Quantification of SOC content in the different fraction size classes showed that the highest concentration of particulate organic carbon in water-stable aggregates was found in MEBF, then PBMF, and, lastly, PF. Furthermore, we observed that for the surface soil (0–15 cm and 15–30 cm), the proportion of large macroaggregates (>2 mm) increased with forest succession. However, in the deeper soil (45–60 cm), small macroaggregate (0.25–2 mm) proportion decreased with succession but the silt- and clay-size fraction (<0.053 mm) increased with the increasing age of the forest. As suggested earlier by Monnier [46], the formation of stable macroaggregates is strongly linked to soil organic matter dynamics. Our results are consistent with this. The result may be attributed to the various arbuscular mycorrhizal fungi (AMF) species in the different stages of forest succession. A large number of studies reported that there is a positive correlation between AMF hyphae and aggregate stabilization in natural systems [47,48,49]. Thus, in our experiment, the middle and late stages of forest succession probably enhance AMF diversity [50] so that it improves the proportion of macroaggregates (>2 mm) in the surface soil. Furthermore, in our study, we found that the proportions of large macroaggregates (>2 mm) were positively related with TOC and various carbon fraction concentrations. Thus, the proportion of large macroaggregates (>2 mm) in the surface soil increased with forest succession, which could contribute to promote SOC accumulation in old-growth forest. Although the proportion of silt-plus-clay aggregates is negatively related to the SOC content, it plays an important role in the protection and stabilization of soil C. Six et al. [51] suggested that silt- and clay-protected soil organic matter (SOM) is one of the three protected SOM pools. The C in this smallest fraction size is more stabilized than the other size classes [48,52,53]. The stabilization of soil organic C by association with silt- and clay-sized particles is directly related to the silt-plus-clay content of the soil [51]. Thus, in our experiment, the higher proportion and content of silt-plus-clay aggregate in the deep soil (45–60 cm) in MEBF might improve the stabilization of SOC in this old forest.

• _DATASET_
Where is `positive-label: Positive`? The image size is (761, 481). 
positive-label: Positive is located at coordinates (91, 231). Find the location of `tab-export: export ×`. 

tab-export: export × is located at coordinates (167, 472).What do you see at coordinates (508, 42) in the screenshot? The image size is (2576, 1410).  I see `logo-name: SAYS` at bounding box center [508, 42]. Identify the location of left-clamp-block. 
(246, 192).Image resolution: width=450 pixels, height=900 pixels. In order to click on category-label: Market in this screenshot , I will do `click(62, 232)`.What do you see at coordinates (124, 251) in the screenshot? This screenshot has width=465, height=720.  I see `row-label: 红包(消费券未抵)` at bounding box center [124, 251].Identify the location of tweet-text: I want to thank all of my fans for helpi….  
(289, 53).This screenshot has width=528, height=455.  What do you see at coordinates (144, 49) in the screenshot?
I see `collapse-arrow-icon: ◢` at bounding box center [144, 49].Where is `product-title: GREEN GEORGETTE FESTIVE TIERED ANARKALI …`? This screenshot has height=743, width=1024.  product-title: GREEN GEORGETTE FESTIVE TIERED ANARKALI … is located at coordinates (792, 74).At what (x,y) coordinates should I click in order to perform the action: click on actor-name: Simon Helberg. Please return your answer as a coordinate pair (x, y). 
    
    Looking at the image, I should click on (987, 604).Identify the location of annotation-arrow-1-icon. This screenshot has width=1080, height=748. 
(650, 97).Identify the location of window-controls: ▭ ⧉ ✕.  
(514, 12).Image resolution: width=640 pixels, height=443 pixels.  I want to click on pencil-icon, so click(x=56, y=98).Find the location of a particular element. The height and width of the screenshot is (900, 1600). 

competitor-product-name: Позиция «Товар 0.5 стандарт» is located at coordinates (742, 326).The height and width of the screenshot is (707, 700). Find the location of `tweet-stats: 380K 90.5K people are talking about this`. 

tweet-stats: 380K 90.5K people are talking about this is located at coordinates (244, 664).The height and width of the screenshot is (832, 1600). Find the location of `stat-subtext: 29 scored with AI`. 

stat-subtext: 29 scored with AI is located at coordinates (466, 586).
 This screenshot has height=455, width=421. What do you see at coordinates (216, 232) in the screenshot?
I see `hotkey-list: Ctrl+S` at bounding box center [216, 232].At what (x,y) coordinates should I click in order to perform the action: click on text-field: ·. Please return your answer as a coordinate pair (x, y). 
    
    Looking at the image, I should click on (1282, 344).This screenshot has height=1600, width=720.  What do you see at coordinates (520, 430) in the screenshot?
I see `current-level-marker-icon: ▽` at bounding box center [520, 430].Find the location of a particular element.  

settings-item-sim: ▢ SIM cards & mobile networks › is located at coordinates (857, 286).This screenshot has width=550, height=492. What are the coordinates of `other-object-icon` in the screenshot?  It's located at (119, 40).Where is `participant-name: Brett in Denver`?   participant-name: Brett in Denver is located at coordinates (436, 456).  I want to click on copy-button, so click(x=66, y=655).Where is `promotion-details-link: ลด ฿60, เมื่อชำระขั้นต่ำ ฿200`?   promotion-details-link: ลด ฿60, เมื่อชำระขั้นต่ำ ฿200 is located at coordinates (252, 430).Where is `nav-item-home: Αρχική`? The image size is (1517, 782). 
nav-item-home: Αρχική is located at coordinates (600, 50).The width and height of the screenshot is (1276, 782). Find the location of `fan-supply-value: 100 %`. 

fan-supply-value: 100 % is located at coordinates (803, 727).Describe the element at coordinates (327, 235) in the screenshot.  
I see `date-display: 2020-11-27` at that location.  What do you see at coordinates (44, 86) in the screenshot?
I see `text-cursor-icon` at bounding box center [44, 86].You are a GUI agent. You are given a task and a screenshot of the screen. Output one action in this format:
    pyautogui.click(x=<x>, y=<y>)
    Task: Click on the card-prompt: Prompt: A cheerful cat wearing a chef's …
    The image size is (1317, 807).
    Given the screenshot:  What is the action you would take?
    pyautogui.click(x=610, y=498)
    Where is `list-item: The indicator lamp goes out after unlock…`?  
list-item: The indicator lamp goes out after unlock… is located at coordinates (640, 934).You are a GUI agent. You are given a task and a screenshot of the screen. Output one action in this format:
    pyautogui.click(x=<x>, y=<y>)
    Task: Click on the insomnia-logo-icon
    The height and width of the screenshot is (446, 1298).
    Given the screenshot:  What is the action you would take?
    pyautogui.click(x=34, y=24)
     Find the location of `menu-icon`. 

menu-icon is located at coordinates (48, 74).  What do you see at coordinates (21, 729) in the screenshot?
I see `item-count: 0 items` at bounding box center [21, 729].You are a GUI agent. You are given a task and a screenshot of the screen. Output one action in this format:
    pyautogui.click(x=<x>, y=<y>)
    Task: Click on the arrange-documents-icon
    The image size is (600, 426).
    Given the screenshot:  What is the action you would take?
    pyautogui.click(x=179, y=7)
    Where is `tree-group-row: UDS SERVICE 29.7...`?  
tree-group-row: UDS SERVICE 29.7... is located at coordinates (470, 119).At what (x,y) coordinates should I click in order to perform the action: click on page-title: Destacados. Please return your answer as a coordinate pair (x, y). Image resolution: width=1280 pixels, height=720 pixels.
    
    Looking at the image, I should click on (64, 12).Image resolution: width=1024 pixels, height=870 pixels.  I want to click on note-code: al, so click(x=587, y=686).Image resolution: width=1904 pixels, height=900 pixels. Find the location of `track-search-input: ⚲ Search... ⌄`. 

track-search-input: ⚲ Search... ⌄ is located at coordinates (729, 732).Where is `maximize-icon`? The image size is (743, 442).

• _TASK LIST_
1. According to the soil carbon text, which forest had the highest concentration of particulate organic carbon in water-stable aggregates?
2. List every aggregate size class named in the soil carbon text, with the size range it gives for each.
3. Continue the soil carbon text from its last sentence.
The lines above have no connection to the soil carbon text.

• _RESPONSES TO THE TASKS_
1. MEBF

2.
- Large macroaggregates: >2 mm
- Small macroaggregates: 0.25–2 mm
- Silt- and clay-size fraction: <0.053 mm

3.
Generally, water-stable aggregates provide physical protection for C and reduce soil erodibility [33]. The formation of these aggregates is enhanced by root and faunal activity. Root penetration decreases the proportion of relatively unstable macroaggregates but increases the proportion of relatively stable microaggregates [54]. In our study site, the fine root biomass increased with the forest age [44]. Therefore, the greatest fine roots in MEBF probably influenced the soil structure around the roots and induced the formation of microaggregates.

5. Conclusions

In conclusion, various carbon fractions and the percentage of active and passive carbon to TOC increased with forest succession. The percentage of water-stable aggregates in >2000 μm (0–15 and 15–30 cm) and <53 μm (45–60 cm) in the late stage of forest succession was higher than this in the early and middle stages. The increasing carbon fractions and the increasing proportion of macroaggregates in topsoil in the late stage of forest succession were contributed to the accumulation of carbon storage, and the increasing proportion of silt- and clay-size fraction improved the stability of SOC. Thus, it is of great importance to study the mechanisms and significance of water relations and soil stability in forest environments.

Acknowledgments

This work was funded by the Strategic Priority Research Program—Climate Change: Carbon Budget and Relevant Issues of the Chinese Academy of Sciences (No. XDA05050205) and the National Natural Science Foundation of China (No. 31100411). Yu Wang and Qiandong Zhu (Jinan University) are gratefully acknowledged for the field assistance in soil sampling. We also thank Lianping Wen and Jiaqian Chen for their assistance during laboratory analyses.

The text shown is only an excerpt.